#### Work task
Would you transcribe the entries below, beginning at the line with "Given: Open the pink text color swatch" and ending after the line with "Image resolution: width=531", exactly, with no picture and nothing more?

#### Data in this exercise

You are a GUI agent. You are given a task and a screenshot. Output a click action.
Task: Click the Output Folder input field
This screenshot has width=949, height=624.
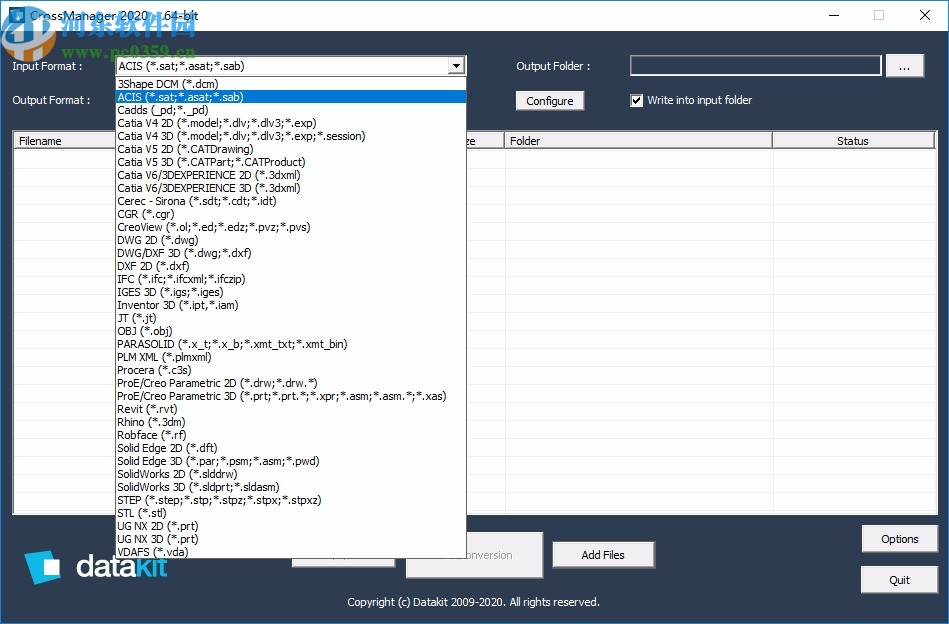pyautogui.click(x=754, y=65)
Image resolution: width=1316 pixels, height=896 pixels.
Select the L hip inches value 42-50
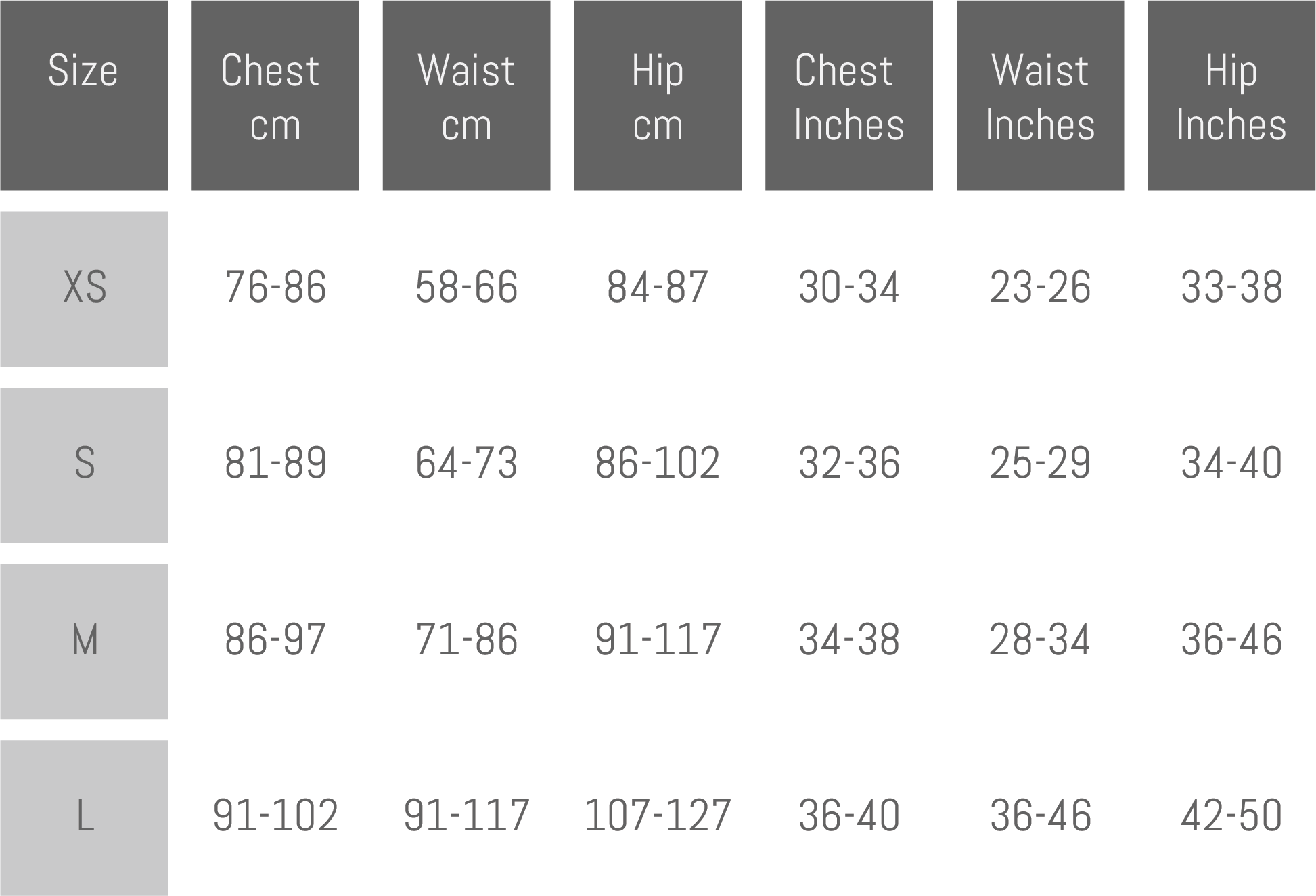click(1231, 815)
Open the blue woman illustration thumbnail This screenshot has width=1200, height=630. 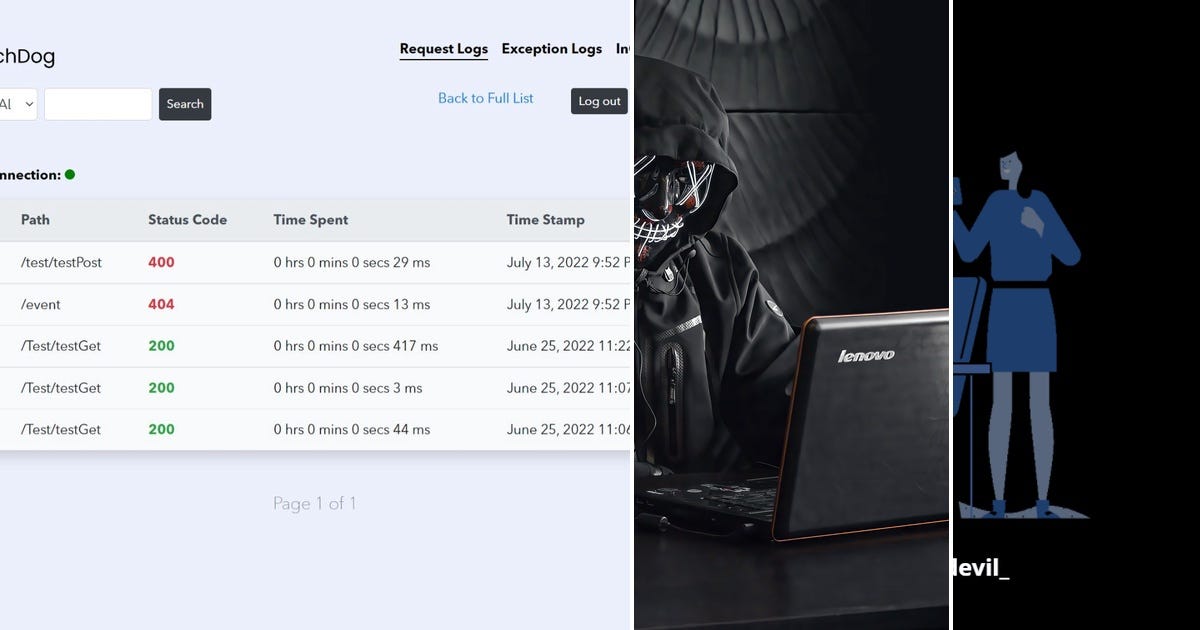1076,315
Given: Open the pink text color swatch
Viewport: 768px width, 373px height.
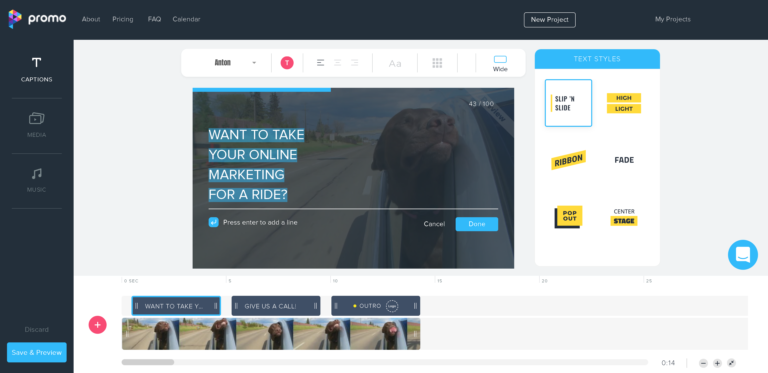Looking at the screenshot, I should pos(287,63).

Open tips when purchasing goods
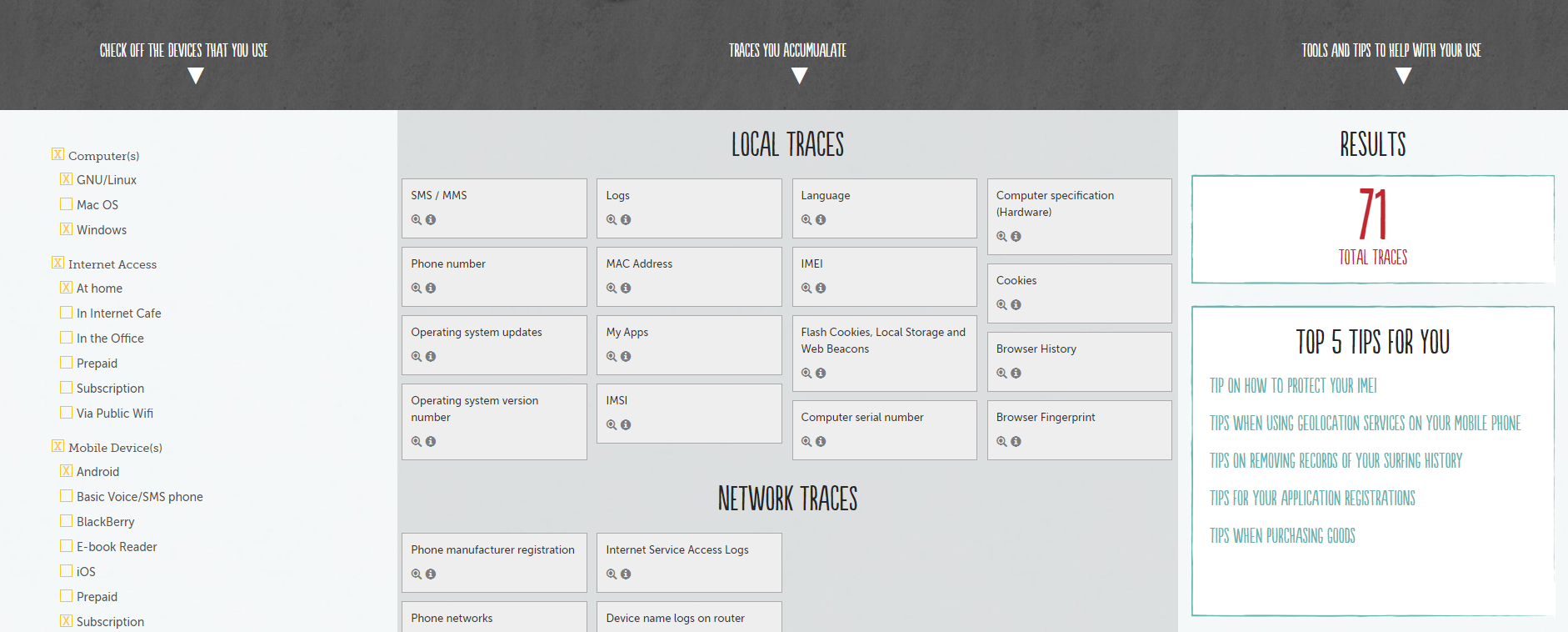pos(1282,536)
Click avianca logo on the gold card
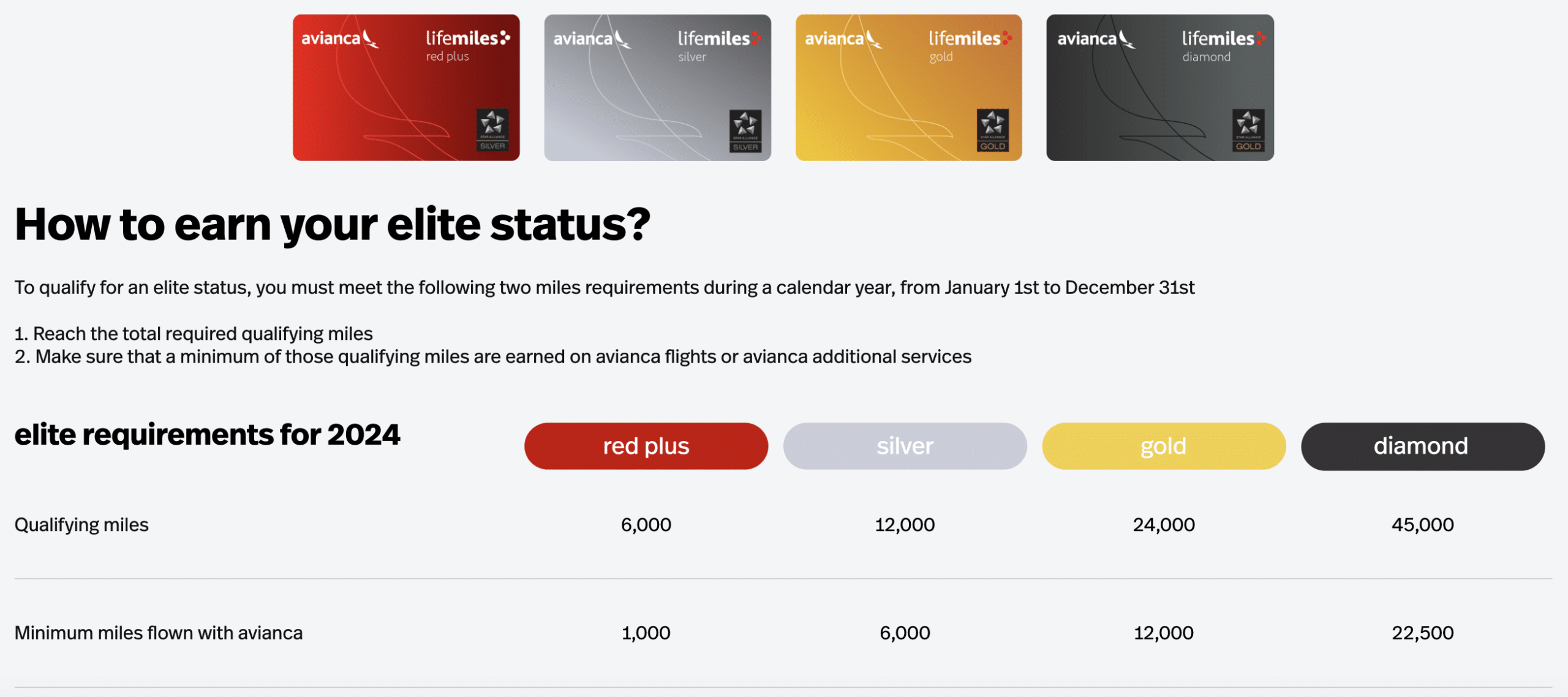 click(843, 39)
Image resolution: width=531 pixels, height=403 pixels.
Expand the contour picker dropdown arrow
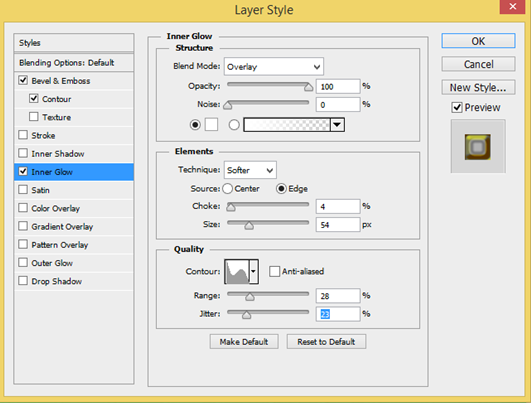(x=254, y=271)
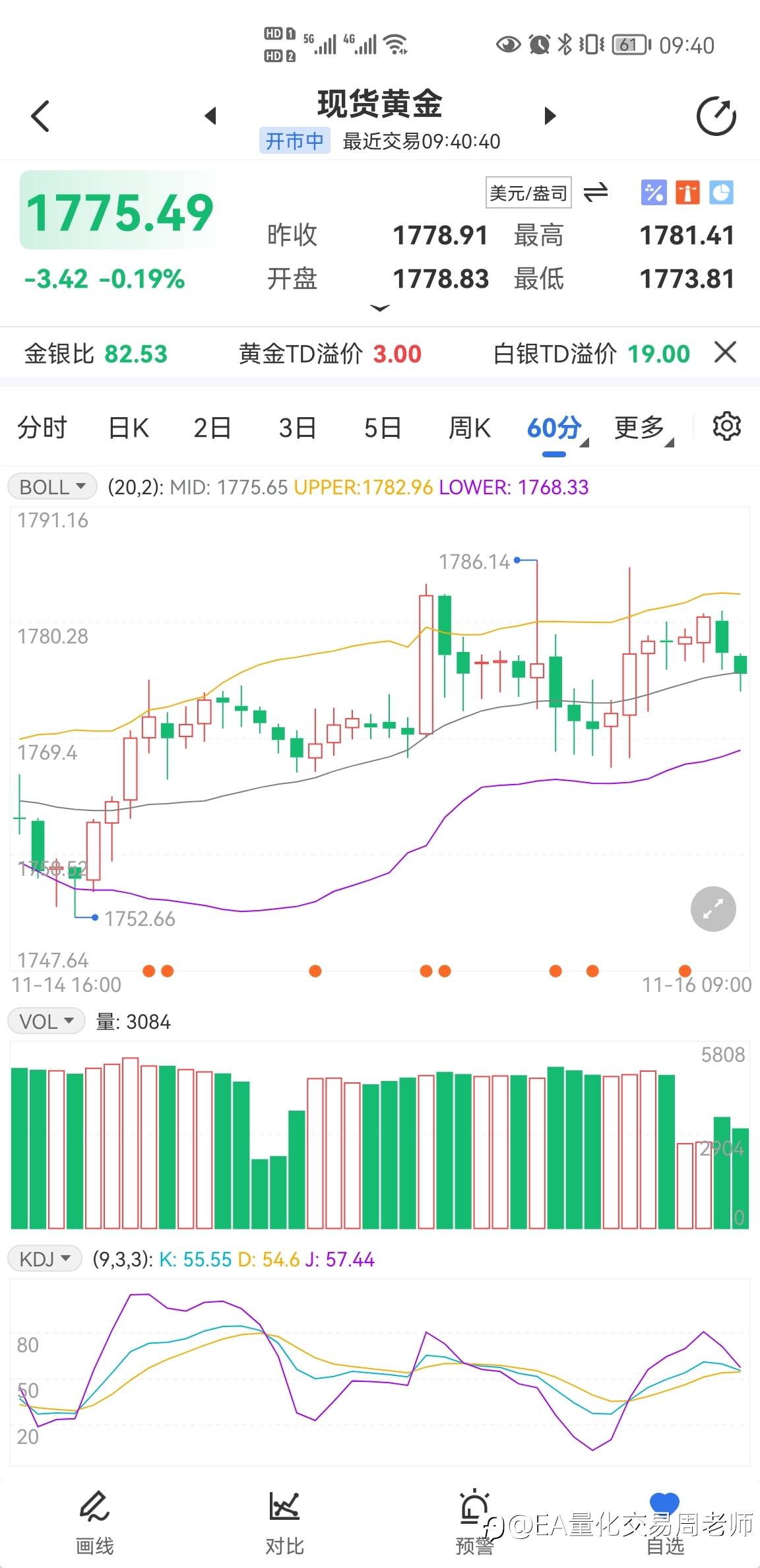760x1568 pixels.
Task: Open the VOL indicator dropdown
Action: pyautogui.click(x=46, y=1022)
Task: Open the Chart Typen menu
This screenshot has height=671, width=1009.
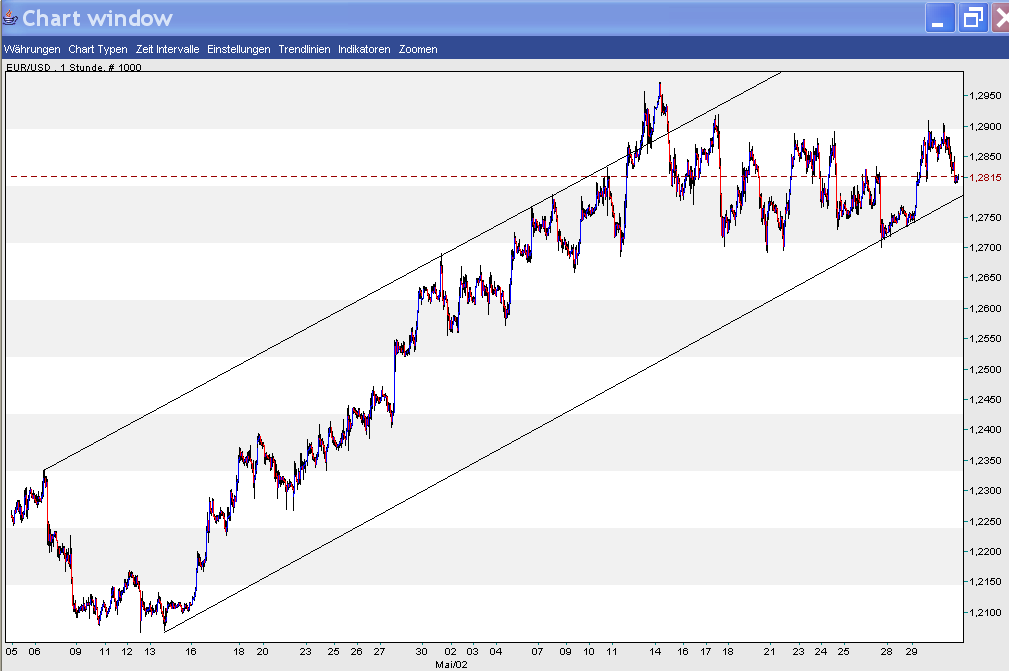Action: [98, 49]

#### Result for this exercise
Given: Open the pink text color swatch
Viewport: 768px width, 373px height.
Looking at the screenshot, I should pos(287,63).

Open tips when purchasing goods
pos(1282,536)
Click avianca logo on the gold card
 click(843, 39)
Image resolution: width=531 pixels, height=403 pixels.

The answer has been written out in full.